What to do:
Return the line containing "How do I perform: Click the LMT" and all lines after it exactly; stop at the end of the material.

[Dataset excerpts Boundary: Start]

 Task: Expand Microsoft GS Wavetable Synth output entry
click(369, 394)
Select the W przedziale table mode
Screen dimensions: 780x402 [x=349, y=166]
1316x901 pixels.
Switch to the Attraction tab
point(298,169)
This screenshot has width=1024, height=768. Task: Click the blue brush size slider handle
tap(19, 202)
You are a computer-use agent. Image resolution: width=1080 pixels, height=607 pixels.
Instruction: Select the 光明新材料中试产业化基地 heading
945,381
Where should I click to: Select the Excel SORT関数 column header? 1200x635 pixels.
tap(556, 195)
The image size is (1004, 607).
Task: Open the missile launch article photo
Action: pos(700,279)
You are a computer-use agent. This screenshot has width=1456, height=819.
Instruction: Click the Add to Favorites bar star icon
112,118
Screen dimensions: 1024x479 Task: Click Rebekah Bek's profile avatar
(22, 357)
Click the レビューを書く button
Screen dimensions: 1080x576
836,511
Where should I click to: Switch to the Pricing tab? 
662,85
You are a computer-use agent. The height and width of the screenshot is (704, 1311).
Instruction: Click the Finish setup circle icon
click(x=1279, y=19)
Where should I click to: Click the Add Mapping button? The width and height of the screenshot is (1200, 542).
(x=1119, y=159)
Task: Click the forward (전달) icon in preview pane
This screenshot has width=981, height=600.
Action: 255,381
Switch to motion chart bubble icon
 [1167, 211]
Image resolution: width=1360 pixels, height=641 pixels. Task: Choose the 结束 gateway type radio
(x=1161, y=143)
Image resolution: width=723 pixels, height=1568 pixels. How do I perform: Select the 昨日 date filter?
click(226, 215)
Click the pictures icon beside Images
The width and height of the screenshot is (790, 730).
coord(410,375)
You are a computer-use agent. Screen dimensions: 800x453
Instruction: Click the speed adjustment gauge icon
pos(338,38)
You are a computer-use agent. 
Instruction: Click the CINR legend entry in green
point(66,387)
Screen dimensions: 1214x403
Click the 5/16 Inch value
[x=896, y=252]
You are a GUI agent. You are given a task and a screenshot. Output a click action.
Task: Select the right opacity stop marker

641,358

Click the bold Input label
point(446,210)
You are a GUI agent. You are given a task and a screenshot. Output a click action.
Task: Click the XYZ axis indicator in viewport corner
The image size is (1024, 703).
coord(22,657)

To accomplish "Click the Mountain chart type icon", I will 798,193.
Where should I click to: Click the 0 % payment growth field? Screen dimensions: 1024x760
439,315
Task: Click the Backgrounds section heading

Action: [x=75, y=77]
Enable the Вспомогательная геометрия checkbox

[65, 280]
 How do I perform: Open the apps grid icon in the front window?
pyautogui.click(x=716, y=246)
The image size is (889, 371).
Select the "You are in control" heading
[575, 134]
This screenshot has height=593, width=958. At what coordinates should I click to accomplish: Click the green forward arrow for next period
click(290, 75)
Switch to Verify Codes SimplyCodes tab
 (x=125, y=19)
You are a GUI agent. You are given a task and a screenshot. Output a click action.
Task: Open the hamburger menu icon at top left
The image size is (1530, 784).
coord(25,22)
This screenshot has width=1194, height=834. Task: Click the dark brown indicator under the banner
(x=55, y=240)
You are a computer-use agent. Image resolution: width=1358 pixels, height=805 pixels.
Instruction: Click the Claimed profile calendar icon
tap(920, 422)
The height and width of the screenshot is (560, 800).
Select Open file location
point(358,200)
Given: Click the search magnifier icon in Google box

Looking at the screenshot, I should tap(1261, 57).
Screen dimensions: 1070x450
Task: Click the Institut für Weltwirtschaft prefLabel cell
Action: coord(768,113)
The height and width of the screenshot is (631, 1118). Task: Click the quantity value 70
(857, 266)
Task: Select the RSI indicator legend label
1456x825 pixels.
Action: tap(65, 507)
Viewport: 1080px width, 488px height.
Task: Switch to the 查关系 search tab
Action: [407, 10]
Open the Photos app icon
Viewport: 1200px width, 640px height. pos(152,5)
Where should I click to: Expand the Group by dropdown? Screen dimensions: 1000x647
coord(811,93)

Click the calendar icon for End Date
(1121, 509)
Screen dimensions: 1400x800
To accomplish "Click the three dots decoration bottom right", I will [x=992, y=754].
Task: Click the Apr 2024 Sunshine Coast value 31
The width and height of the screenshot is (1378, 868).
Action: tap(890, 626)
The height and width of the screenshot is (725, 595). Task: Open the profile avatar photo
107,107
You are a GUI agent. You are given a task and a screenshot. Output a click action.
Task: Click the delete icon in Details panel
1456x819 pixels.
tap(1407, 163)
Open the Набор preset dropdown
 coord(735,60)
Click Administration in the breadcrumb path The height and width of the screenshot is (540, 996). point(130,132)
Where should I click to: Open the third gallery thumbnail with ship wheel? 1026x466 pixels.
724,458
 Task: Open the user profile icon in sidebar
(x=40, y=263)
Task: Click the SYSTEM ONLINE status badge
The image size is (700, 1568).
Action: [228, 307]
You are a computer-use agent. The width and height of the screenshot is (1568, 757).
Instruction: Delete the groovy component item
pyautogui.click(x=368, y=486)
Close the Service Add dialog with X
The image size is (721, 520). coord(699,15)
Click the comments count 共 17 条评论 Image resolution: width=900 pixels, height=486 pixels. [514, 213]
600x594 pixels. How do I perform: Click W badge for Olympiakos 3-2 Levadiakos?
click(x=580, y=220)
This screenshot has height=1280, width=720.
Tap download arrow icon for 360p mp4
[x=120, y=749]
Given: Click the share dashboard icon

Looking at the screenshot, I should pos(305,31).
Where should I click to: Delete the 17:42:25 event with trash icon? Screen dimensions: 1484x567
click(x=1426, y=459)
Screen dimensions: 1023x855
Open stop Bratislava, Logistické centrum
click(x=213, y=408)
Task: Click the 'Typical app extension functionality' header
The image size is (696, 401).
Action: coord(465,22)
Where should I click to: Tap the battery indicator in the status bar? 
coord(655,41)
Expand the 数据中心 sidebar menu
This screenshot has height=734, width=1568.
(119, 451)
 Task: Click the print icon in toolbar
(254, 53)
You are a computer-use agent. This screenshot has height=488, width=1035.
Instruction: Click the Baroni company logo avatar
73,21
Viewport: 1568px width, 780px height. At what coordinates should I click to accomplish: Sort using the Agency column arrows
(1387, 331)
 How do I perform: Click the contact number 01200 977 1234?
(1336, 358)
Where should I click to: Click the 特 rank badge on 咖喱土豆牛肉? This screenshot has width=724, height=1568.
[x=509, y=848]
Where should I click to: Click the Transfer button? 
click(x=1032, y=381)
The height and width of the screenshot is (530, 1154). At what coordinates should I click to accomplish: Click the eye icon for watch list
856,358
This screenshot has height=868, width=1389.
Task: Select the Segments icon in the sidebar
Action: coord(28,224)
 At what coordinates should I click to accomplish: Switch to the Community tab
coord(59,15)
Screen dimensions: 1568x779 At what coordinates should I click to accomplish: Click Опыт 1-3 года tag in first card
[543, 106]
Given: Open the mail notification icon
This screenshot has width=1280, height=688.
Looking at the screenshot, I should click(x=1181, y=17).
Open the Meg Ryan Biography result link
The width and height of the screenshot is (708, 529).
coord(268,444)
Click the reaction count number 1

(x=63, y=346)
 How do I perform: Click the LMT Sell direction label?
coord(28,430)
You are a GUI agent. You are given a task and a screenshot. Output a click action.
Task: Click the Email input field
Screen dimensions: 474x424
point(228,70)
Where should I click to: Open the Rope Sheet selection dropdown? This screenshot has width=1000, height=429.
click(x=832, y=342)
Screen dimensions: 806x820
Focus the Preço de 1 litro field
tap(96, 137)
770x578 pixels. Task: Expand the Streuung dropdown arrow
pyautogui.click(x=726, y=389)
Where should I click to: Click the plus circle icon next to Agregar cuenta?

[Dataset excerpts Boundary: End]

Exercise output:
 How do I perform: Click the LMT Sell direction label?
coord(28,430)
You are a GUI agent. You are given a task and a screenshot. Output a click action.
Task: Click the Email input field
Screen dimensions: 474x424
point(228,70)
Where should I click to: Open the Rope Sheet selection dropdown? This screenshot has width=1000, height=429.
click(x=832, y=342)
Screen dimensions: 806x820
Focus the Preço de 1 litro field
tap(96, 137)
770x578 pixels. Task: Expand the Streuung dropdown arrow
pyautogui.click(x=726, y=389)
Where should I click to: Click the plus circle icon next to Agregar cuenta?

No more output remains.